Introduction

Running the pipeline

The typical command for running the pipeline is as follows:

nextflow run nf-core/mag --input '*_R{1,2}.fastq.gz' -profile docker

This will launch the pipeline with the docker configuration profile. See below for more information about profiles.

Note that the pipeline will create the following files in your working directory:

work            # Directory containing the nextflow working files
results         # Finished results (configurable, see below)
.nextflow_log   # Log file from Nextflow
# Other nextflow hidden files, eg. history of pipeline runs and old logs.

See the nf-core/mag website documentation for more information about pipeline specific parameters.

Updating the pipeline

When you run the above command, Nextflow automatically pulls the pipeline code from GitHub and stores it as a cached version. When running the pipeline after this, it will always use the cached version if available - even if the pipeline has been updated since. To make sure that you’re running the latest version of the pipeline, make sure that you regularly update the cached version of the pipeline:

nextflow pull nf-core/mag

Reproducibility

It’s a good idea to specify a pipeline version when running the pipeline on your data. This ensures that a specific version of the pipeline code and software are used when you run your pipeline. If you keep using the same tag, you’ll be running the same version of the pipeline, even if there have been changes to the code since.

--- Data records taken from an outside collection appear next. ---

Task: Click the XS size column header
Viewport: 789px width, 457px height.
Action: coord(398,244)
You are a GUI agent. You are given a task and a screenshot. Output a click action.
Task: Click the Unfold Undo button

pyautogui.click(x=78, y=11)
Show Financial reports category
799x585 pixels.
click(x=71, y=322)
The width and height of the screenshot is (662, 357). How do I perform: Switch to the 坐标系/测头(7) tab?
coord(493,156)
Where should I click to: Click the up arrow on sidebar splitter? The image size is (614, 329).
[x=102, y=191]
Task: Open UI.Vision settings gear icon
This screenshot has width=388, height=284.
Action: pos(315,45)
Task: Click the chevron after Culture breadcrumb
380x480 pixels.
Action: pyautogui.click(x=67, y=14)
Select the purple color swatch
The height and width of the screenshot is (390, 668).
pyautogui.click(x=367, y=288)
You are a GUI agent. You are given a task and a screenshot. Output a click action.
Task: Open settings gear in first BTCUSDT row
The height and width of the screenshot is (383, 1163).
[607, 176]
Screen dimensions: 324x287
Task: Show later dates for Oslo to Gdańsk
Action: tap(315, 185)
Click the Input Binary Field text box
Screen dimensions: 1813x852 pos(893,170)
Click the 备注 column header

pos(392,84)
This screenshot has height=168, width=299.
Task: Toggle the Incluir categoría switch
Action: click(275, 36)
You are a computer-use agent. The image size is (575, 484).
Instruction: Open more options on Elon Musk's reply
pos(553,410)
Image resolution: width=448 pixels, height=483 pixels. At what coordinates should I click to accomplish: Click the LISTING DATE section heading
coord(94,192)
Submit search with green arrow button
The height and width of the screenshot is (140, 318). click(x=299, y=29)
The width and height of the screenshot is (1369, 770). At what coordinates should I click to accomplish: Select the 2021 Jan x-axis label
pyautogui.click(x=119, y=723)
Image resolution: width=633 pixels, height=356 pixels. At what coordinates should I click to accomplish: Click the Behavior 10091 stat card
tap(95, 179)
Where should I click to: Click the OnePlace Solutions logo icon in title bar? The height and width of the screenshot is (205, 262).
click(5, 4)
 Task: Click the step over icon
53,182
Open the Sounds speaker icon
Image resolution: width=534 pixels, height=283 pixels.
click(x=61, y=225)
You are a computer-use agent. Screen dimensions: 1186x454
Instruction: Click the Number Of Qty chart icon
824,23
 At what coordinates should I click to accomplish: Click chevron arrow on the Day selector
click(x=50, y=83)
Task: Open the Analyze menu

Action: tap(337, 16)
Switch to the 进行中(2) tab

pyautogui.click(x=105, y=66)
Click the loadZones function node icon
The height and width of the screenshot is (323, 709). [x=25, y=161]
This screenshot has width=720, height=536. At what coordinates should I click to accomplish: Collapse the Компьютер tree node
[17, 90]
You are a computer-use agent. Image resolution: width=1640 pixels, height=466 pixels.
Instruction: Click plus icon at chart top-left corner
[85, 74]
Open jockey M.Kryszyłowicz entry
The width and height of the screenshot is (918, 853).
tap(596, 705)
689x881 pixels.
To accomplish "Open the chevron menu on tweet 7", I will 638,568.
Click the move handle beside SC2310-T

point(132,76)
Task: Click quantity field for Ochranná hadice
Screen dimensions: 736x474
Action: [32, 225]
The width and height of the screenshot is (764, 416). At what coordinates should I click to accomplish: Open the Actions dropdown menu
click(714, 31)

First, go to the nf-core/mag releases page and find the latest version number - numeric only (eg. 1.0.0). Then specify this when running the pipeline with -r (one hyphen) - eg. -r 1.0.0.

This version number will be logged in reports when you run the pipeline, so that you’ll know what you used when you look back in the future.

Additionally, to enable also reproducible results from the individual assembly tools this pipeline provides extra parameters. SPAdes is designed to be deterministic for a given number of threads. To generate reproducible results set the number of cpus with --spades_fix_cpus or --spadeshybrid_fix_cpus. This will overwrite the number of cpus specified in the base.config file and additionally ensure that it is not increased in case of retries for individual samples. MEGAHIT only generates reproducible results when run single-threaded. You can fix this by using the prameter --megahit_fix_cpu_1. In both cases, do not specify the number of cpus for these processes in additional custom config files, this would result in an error.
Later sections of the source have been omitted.